I have a closed embedding of schemes $i:X'\to X$, and for each of them I consider three Grothendieck topologies for the category of the corresponding (relatively) \'etale schemes: the \'etale one, the Nisnevich one, and the one that I call 'trivial'. The latter topology is the one whose only covers are isomorphisms; so the sheaves wrt this topology are just presheaves.

Now, I have seven morphisms of sites in my situation, and I would like to say that I have base change (i.e. that all the higher direct image functors for sheaves 'commute' with the corresponding inverse image functors). For example, if we denote the morphisms of the corresponding sites by $\-_{EtNis}$, then do we have $i^\ast_{Nis}RX_{\ast EtNis}\cong RX'_{*EtNis}i^\ast_{Et}$?

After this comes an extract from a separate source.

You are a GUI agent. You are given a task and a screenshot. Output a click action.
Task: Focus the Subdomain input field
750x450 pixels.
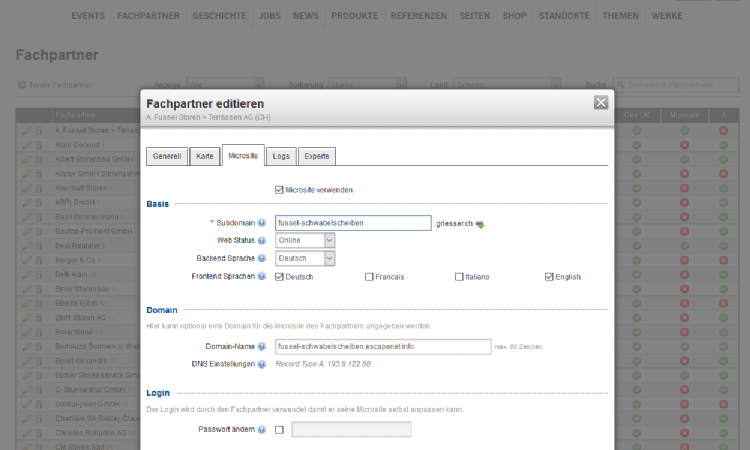(352, 223)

Is this true? It seems that I can prove it (using the fact that the direct images are exact when we 'change topology on the same category' (this includes $RX_{\ast EtNis}$ and $RX'_{\ast EtNis}$); hence the corresponding direct images respect injective objects), and the proof is rather simple. Yet I am not quite sure that I am right, and I would definitely prefer to put a reference to this fact in my paper instead of proving it by myself. This should be an easy basic result on the base change (if true), but I do not know where to look for statements of this sort.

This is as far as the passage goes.